# JVM kann nicht über die jvm.dll gestartet werden?



## dust258 (12. Jan 2011)

Hallo Leute,

ich habe ein Problem mit einer DLL mit der eine Java-Applikation gesteuert wird. Der Source-Code liegt nicht vor. Angesteuert wird die DLL aus einer C++ Applikation.
Und zwar wird beim Programmstart die Methode 
_„int ret = (*LOAD_JAVAVM)(InstallPath, maxMem„_
aufgerufen. Wie Ihr euch vielleicht denken könnt, wird hier die JVM gestartet.

Das Ganze funktioniert auch sehr gut, nur auf einem Rechner erhalte ich von der DLL die Fehlermeldung  „JVM_NOT_AVAILABLE	 -7  // JVM is not available“.

Der Rechner hat „Windows 7 Business 64x“. Java 6 Update 23 ist installiert (Ich habe sowohl die 32 als auch die 64 bit Version versucht). Auch die Neuinstallation von Java hat nichts gebracht. 
Ich habe also versucht den Fehler in einer Virtuellen Maschine nachzustellen (Sauberes Windows 7 64x mit Java 32x), ohne Erfolg (wird normal ausgeführt). 

Ich bin mir relativ sicher das die DLL den richtigen Pfad findet, da sich der Fehler verändert wenn ich den Ordner „C:\Program Files (x86)\Java\jre6\bin\client“ lösche:



> „Cannot load neither C:\Program Files (x86)\Java\Bin\client\jvm.dll nor
> C:\Program Files (x86)\Java\jre6\bin\server\jvm.dll“



Das zu steuernde Programm läuft übrigens ohne Probleme, wenn ich es über die beiliegende .exe starte. Der Test auf der Java-Seite liefert auch keinen Fehler:
Wie kann ich überprüfen, ob Java auf meinem Computer funktioniert?

Ich bin mit Java noch nicht so bewandert.

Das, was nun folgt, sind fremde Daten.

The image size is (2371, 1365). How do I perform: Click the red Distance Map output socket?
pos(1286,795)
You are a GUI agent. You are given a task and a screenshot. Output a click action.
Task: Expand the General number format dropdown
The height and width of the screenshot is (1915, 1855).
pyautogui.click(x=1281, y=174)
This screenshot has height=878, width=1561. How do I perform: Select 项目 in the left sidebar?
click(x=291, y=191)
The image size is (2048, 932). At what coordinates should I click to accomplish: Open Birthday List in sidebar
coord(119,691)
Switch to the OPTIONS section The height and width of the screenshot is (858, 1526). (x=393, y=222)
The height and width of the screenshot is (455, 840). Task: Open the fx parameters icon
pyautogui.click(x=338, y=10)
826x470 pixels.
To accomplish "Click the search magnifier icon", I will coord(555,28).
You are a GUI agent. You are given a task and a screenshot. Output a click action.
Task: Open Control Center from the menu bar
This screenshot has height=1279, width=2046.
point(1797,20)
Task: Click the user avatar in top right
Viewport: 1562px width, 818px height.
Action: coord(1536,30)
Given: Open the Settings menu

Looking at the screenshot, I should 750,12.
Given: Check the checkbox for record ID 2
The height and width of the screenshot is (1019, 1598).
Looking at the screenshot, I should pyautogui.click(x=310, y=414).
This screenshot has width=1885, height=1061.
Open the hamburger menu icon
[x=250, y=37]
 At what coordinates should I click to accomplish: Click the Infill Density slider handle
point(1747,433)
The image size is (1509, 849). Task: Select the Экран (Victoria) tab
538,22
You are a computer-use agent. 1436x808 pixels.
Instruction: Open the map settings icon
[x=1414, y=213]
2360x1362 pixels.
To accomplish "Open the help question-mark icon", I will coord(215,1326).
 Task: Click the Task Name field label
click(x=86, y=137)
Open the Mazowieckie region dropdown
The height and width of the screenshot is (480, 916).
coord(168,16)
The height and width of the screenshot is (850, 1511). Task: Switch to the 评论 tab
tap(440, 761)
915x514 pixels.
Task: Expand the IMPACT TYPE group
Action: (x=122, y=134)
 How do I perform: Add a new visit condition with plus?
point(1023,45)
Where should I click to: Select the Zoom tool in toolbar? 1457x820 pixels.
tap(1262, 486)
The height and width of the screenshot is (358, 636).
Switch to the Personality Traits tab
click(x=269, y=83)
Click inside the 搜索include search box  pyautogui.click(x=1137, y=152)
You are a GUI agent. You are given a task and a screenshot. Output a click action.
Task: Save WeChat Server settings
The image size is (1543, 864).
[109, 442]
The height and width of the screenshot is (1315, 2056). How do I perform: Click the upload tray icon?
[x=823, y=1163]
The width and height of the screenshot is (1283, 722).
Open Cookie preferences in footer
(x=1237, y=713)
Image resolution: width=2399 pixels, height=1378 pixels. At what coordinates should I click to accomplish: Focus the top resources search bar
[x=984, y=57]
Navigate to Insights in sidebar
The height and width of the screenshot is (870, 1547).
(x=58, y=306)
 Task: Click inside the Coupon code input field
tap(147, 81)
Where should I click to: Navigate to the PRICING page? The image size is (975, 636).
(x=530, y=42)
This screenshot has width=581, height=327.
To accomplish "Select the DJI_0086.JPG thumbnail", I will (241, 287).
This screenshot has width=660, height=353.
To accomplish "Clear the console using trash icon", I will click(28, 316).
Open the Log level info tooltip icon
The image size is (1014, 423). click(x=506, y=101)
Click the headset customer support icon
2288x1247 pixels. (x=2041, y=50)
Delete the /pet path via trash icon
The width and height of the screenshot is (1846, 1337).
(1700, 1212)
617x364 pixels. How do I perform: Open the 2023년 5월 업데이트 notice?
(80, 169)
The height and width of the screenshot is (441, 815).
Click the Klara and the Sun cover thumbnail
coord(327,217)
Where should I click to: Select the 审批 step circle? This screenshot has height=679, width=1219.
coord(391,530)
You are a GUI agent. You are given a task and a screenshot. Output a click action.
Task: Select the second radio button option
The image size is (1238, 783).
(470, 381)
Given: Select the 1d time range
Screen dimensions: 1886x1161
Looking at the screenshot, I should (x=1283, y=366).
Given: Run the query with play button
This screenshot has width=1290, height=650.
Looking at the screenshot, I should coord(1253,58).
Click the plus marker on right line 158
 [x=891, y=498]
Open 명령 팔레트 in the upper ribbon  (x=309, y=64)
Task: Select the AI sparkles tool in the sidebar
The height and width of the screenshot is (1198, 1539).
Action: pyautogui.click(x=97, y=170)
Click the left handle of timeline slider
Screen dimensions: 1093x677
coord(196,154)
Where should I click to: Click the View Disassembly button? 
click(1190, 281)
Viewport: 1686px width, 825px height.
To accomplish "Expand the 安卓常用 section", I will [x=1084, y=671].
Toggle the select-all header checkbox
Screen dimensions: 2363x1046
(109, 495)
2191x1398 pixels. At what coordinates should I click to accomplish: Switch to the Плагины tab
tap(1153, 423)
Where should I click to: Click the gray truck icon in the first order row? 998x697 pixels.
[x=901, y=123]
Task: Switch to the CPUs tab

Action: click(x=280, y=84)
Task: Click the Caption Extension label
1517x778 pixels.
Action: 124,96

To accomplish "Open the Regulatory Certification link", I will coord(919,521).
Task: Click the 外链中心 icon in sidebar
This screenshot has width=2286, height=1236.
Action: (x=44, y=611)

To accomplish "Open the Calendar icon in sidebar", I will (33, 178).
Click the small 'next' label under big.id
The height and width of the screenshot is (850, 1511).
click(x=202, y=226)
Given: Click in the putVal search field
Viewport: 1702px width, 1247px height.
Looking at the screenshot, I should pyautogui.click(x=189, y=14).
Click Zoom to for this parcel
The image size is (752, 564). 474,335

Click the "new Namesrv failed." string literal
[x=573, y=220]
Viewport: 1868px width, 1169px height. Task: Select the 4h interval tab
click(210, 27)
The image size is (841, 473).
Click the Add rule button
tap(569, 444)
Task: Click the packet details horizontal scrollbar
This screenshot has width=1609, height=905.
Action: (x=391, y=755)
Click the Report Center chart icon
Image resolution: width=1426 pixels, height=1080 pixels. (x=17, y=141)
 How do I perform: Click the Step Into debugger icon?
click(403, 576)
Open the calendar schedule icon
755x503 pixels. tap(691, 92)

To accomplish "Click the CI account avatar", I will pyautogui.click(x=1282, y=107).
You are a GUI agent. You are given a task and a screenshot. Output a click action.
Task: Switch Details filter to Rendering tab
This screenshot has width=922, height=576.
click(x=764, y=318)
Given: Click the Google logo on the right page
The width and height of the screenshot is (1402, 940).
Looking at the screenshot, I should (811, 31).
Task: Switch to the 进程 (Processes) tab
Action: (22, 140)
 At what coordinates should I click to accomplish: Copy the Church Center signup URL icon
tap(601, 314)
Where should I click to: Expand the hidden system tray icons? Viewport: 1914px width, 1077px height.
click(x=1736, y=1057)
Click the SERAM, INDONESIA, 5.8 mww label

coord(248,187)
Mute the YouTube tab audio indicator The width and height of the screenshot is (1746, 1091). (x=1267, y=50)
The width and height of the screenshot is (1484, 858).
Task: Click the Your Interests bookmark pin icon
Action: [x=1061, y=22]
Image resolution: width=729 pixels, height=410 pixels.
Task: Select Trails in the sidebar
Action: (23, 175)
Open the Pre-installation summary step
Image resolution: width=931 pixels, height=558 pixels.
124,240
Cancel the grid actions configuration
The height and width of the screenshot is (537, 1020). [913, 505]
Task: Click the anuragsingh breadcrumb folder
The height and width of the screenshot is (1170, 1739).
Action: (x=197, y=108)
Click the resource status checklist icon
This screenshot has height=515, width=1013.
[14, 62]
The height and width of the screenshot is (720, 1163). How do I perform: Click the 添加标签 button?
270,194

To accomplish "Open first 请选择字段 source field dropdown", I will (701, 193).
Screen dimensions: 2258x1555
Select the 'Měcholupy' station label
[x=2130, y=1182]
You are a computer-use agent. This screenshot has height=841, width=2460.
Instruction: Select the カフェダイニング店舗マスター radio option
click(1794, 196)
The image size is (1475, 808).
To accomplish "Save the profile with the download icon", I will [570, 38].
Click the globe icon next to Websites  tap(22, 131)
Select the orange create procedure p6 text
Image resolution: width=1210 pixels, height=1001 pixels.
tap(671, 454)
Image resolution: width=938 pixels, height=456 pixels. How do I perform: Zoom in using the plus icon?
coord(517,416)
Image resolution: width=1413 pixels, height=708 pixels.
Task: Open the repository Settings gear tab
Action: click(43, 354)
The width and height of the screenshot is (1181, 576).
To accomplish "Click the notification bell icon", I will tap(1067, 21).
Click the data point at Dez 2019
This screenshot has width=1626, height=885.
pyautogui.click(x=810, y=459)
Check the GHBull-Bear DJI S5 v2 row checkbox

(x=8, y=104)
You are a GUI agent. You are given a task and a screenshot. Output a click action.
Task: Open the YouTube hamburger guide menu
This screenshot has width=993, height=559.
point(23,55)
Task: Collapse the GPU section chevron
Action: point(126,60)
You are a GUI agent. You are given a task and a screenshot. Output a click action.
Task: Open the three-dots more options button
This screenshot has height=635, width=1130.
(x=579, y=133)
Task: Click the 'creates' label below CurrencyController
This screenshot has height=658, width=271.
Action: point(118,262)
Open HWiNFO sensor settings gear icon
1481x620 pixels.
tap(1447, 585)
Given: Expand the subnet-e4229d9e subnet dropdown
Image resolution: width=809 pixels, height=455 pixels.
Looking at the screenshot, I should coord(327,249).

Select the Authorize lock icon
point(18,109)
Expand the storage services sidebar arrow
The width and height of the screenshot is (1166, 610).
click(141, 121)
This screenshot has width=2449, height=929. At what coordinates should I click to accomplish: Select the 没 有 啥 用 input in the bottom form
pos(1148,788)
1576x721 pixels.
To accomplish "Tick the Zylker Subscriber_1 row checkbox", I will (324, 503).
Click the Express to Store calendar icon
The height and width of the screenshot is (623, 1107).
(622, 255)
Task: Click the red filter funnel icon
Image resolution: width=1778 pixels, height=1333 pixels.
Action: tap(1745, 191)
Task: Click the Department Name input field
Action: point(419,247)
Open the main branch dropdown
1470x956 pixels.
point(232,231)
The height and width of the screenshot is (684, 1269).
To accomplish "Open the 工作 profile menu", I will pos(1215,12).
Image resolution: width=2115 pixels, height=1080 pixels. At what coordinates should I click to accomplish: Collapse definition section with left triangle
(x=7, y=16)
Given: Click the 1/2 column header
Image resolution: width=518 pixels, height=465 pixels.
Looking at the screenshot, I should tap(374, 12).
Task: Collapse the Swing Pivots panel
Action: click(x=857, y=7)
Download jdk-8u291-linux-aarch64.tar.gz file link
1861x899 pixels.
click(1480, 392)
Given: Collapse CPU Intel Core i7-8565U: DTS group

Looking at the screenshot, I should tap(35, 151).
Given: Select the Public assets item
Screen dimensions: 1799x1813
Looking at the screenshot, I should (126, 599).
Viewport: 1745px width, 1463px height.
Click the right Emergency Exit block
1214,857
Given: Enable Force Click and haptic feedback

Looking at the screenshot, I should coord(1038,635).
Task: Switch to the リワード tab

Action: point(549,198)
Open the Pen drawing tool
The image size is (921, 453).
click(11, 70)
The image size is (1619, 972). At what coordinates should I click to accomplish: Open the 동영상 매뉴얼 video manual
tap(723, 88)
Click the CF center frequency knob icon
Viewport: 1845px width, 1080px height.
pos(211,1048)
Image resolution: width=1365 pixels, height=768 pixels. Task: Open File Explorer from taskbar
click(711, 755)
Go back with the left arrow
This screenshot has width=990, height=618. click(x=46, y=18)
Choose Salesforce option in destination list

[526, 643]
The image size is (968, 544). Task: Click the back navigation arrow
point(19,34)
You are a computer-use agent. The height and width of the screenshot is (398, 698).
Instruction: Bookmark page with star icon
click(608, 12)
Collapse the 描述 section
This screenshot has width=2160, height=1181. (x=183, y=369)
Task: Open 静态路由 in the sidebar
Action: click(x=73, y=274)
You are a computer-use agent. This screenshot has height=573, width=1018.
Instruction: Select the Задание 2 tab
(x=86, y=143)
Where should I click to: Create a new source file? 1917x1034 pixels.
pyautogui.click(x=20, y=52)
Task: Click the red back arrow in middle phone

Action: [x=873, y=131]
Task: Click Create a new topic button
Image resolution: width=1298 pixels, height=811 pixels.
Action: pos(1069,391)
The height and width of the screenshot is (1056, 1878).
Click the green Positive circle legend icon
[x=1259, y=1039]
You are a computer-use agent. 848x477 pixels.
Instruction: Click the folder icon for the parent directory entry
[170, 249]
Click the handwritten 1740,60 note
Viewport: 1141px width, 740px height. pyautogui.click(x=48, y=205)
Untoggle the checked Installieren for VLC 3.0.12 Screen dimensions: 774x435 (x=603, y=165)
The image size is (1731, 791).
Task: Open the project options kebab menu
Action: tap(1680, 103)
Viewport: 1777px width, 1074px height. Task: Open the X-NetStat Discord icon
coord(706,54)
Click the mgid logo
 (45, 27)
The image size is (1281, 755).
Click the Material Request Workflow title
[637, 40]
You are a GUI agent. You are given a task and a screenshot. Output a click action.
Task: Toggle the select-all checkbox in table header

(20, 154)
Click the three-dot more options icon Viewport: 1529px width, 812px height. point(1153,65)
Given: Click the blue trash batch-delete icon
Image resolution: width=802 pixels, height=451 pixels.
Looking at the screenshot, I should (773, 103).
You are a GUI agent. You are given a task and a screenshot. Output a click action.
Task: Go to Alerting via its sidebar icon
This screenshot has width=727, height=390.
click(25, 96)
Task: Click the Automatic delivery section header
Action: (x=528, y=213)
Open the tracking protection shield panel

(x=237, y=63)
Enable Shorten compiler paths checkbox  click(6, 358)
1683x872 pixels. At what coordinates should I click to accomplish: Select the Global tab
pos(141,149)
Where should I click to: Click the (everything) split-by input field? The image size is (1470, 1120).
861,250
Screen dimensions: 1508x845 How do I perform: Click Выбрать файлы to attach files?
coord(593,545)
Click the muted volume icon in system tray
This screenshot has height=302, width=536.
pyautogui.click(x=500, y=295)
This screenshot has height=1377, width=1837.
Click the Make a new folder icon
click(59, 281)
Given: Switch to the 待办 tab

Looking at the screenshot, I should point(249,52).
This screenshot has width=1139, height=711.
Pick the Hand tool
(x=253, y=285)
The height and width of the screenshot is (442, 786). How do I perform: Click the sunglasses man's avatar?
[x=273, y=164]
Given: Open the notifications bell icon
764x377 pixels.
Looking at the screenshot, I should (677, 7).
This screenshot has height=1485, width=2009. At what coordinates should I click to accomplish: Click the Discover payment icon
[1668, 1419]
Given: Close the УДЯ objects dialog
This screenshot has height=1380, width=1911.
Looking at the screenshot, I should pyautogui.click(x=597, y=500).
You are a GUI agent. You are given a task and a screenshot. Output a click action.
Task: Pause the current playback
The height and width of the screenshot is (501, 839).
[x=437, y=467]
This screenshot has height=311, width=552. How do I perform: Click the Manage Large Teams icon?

Fällt euch vielleicht noch etwas ein, was den Start der JVM  durch die jvm.dll verhindern könnte? Ich bin ratlos...


----------



## Empire Phoenix (12. Jan 2011)

Starte die jvm doch einfach ordentlich als supprocess über die java.exe? Statt da in irgetwelchen dlls rumzuarbeiten. Denke mal da steht noch irgentetwas drinnen was bei dem Rechner benötigt wird.


----------